From the alleyway to your rear comes the sound of screaming and the smell of burning flesh. You are unable to ascertain if these are the screams of men, women or children. Impulsively your mind drags up a memory of excited children chasing squealing pigs at a summer barbecue attended only by uninvited guests——this, in turn, drags up the scene of power drunk Serbians enjoying a ''Live Pire'' in Srebrenica.
General Nguyen Ngoc Loan holds a loaded revolver to your temple. His face displays a complete lack of emotion and his body language is apathetic. You recall the image of Thich Quang Duc self-immolating on a busy Saigon street.

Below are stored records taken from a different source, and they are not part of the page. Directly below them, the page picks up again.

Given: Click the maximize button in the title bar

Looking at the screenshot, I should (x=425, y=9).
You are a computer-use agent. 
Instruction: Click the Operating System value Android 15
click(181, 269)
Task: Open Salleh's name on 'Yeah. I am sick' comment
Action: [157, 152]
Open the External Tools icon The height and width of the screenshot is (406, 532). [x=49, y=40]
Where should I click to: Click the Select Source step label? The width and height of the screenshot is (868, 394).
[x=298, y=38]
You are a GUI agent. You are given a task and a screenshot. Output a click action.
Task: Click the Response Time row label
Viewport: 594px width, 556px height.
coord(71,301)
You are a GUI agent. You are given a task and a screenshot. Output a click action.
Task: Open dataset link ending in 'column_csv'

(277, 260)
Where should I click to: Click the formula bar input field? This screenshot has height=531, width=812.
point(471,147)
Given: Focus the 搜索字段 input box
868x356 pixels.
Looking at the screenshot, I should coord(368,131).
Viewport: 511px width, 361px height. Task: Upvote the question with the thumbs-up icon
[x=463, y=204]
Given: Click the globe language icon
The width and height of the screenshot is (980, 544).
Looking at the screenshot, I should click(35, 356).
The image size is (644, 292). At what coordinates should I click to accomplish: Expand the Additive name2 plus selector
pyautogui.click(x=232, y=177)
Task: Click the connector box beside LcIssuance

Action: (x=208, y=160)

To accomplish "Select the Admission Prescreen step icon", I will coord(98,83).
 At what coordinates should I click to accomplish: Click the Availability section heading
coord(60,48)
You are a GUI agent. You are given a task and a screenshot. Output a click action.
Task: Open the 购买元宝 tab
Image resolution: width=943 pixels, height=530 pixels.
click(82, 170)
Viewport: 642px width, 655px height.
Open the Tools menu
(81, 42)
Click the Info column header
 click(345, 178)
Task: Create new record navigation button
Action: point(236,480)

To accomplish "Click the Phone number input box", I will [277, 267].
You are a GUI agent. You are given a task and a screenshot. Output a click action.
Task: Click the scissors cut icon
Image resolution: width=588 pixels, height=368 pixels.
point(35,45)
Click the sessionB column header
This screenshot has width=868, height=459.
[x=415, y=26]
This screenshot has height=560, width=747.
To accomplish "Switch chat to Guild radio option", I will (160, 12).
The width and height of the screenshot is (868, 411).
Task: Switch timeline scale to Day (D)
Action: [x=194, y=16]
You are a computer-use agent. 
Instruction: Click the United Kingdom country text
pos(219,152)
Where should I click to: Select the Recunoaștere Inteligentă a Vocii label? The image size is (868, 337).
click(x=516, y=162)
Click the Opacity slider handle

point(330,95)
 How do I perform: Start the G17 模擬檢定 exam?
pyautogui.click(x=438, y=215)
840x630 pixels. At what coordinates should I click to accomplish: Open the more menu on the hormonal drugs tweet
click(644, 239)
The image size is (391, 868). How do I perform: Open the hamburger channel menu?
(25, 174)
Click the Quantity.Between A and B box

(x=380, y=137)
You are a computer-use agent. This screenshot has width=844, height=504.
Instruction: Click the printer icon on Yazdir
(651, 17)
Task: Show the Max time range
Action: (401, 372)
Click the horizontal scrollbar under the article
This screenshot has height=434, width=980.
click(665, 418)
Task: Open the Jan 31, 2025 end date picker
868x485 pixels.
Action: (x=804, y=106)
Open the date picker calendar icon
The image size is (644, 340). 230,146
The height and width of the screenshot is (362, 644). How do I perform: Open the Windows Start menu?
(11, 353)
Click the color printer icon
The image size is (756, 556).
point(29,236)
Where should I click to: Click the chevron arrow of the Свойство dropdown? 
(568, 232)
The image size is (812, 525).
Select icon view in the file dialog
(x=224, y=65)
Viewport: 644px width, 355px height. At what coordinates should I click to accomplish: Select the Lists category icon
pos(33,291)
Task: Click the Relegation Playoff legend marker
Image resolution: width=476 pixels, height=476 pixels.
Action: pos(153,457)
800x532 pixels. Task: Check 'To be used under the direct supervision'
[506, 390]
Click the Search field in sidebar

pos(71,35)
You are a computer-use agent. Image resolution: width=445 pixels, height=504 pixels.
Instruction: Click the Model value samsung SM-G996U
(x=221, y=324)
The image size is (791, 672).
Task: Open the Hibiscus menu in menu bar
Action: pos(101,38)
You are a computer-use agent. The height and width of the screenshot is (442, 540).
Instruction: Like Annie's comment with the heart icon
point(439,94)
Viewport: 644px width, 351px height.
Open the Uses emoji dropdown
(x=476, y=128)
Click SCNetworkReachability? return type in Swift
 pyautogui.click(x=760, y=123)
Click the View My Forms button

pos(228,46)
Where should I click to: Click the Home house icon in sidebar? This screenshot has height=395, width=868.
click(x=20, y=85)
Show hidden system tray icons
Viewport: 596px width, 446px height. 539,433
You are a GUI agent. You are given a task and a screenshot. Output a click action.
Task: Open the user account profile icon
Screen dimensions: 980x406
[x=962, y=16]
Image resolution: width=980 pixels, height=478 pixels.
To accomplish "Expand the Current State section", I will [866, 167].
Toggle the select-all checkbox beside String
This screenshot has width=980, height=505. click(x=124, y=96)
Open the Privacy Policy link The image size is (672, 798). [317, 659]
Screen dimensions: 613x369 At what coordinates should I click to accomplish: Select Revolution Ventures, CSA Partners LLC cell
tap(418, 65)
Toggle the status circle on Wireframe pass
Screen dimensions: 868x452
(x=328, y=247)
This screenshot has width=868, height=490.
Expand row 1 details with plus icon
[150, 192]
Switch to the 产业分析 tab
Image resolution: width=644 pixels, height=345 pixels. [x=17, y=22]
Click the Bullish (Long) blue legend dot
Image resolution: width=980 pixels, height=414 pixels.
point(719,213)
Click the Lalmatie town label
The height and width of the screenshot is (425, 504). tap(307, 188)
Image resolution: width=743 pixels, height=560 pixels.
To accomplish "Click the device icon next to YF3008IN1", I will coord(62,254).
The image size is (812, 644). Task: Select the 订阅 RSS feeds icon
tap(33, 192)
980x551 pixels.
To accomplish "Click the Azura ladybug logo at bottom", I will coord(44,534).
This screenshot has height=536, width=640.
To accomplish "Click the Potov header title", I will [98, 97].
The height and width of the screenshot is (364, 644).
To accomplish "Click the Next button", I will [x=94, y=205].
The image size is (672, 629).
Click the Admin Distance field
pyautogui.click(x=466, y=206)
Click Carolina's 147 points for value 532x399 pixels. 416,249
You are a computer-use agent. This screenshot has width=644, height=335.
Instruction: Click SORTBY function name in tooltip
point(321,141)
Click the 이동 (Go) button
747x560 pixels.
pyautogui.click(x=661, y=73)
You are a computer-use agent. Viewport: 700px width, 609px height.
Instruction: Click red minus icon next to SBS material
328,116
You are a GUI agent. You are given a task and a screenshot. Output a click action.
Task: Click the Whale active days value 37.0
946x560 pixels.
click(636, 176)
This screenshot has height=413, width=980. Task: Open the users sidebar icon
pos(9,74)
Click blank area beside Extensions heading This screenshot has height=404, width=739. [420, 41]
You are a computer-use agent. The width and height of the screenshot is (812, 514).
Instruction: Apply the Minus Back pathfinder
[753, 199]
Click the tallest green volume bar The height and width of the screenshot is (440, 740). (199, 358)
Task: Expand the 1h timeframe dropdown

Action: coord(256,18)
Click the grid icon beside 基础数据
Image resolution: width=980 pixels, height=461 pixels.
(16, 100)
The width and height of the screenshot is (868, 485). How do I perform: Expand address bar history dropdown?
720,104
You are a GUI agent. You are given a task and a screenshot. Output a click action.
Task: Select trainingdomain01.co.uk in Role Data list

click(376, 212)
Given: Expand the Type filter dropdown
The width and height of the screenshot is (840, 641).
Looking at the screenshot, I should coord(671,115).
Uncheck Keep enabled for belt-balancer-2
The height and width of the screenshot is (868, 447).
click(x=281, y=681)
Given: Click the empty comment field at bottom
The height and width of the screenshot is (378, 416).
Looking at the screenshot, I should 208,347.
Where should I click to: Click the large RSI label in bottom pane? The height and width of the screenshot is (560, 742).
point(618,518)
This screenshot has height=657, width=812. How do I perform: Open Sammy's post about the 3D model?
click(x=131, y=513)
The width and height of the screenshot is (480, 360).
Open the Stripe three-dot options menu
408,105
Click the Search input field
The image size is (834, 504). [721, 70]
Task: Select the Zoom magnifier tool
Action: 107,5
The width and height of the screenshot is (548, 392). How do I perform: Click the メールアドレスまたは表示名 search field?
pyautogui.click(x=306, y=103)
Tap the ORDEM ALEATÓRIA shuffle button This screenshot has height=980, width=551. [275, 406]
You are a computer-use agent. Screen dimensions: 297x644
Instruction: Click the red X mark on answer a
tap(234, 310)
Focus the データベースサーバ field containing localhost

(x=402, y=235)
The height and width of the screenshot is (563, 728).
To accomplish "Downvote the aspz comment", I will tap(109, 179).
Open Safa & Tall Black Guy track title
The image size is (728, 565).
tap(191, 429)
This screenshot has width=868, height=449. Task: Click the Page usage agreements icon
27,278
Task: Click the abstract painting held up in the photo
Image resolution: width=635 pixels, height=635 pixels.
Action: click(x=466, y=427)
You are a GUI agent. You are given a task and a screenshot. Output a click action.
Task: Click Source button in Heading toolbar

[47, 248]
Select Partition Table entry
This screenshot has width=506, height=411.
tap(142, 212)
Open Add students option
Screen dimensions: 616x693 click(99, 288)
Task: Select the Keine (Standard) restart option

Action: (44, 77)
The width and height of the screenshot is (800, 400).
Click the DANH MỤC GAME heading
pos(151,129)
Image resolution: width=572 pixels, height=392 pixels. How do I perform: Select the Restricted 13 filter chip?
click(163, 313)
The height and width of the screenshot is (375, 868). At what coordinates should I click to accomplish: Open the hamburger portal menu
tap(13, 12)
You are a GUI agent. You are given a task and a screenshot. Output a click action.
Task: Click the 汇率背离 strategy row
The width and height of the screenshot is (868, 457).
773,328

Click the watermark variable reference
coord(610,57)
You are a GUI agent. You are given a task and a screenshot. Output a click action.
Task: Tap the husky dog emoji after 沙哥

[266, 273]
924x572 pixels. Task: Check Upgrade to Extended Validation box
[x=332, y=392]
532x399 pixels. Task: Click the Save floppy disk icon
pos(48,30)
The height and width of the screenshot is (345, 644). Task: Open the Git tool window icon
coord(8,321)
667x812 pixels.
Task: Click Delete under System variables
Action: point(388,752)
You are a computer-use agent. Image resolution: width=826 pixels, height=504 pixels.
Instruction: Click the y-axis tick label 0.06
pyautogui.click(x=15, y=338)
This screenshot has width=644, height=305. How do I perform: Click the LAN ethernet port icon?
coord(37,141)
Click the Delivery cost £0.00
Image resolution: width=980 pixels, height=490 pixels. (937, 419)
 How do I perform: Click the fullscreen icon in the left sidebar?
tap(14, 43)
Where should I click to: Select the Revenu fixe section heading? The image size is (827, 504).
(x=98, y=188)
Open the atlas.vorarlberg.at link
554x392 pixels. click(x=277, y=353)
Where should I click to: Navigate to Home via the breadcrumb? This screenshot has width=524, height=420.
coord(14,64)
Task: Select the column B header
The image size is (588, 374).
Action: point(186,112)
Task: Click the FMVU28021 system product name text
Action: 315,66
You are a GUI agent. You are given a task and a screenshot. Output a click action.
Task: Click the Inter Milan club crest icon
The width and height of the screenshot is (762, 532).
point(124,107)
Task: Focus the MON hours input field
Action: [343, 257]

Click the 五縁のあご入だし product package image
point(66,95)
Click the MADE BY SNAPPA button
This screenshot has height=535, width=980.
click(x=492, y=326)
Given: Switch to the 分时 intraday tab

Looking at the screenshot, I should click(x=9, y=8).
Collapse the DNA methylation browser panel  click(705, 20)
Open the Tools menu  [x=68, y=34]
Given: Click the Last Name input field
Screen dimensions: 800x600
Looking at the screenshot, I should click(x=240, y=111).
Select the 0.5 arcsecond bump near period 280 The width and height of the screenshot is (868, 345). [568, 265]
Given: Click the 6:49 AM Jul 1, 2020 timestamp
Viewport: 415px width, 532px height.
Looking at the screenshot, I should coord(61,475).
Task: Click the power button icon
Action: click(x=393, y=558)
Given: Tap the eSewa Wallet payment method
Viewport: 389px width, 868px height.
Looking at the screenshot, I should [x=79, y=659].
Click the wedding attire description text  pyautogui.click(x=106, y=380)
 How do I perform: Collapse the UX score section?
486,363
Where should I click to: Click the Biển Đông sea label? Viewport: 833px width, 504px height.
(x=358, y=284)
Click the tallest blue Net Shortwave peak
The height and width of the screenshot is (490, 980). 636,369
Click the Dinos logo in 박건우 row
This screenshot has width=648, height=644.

It is Sunday. You are sitting at a table, reading about King Æthelstan, and all across the city bells are ringing. Suddenly there is a huge explosion and you are knocked off your feet. As an enemy aeroplane flies overhead, its machine guns chattering, two men come crashing breathlessly down the stairs carrying carcasses of beef.
A waiter brings you a glass of sacramental wine and sets down a small silver salver containing a piece of unleavened bread. You tip in a niggardly fashion and turn your attention to the busy high street. A motorcade rolls by, resplendent in mile after mile of shiny coachwork. The floral tributes read: ''MUM'', ''DAD'' and ''PEACE''. Among others, you recognise Vazgen Sargsyan, Ahmed Maher Pasha and Anwar Sadat, Spencer Perceval, Muhammad Mansur Ali, Indira and Rajiv Gandhi, Yitzhak Rabin, Hazza al-Majali, Luis Carrero Blanco, Hasan-ali Mansur, Mohammad Ali Rajai and Mohammad-Javad Bahonar, René Moawad, Sidónio Bernardino Cardoso da Silva Pais, Liaquat Ali Khan and Benazir Bhutto, Archduke Franz Ferdinand, Zoran Đinđić, John F. Kennedy. The procession lasts for several hours.
You purchase a broadsheet from a passing news vendor, only to discover that it is a misprint. The broadsheet contains no date; however, the headline seems strangely familiar. You experience a feeling of deja vu. The artillery fire on the front positions reaches crescendo. Alone, you man the trench, shooting forwards. The candles have all blown out and it is impossible to hear anything above the noise of Howitzers thundering their shells into the night, but it now seems much quieter than in the past few weeks.
In the alleyway before you stand four hooded youths, each of them armed with a weapon you instantly recognise as a Colonial Marine incinerator. The image is surreal; and yet the seductive aroma of gasoline is undeniable. A young child comes running towards you. She has torn off her clothes and is screaming, “Nong qua! Nong qua!” When you see that she is burned, you drop your camera beside the road and run to help her. Hanging from her back are strips of fire-blackened flesh that you at first mistake for the remnants of her umber coloured ao dai.
You turn your eyes and look to the alleyway on your left. A young woman is lying in the gutter, her left hand pressed to a stomach wound that bleeds profusely. She raises her tremulous right arm and points towards a darkened doorway, her eyes filled with terror. You hear a guttural growl and catch a glimpse of two dispassionate, unholy eyes. Moonlight flashes on a cold steel blade of perverse proportions and your olfactory system is assailed by the stench of an abattoir.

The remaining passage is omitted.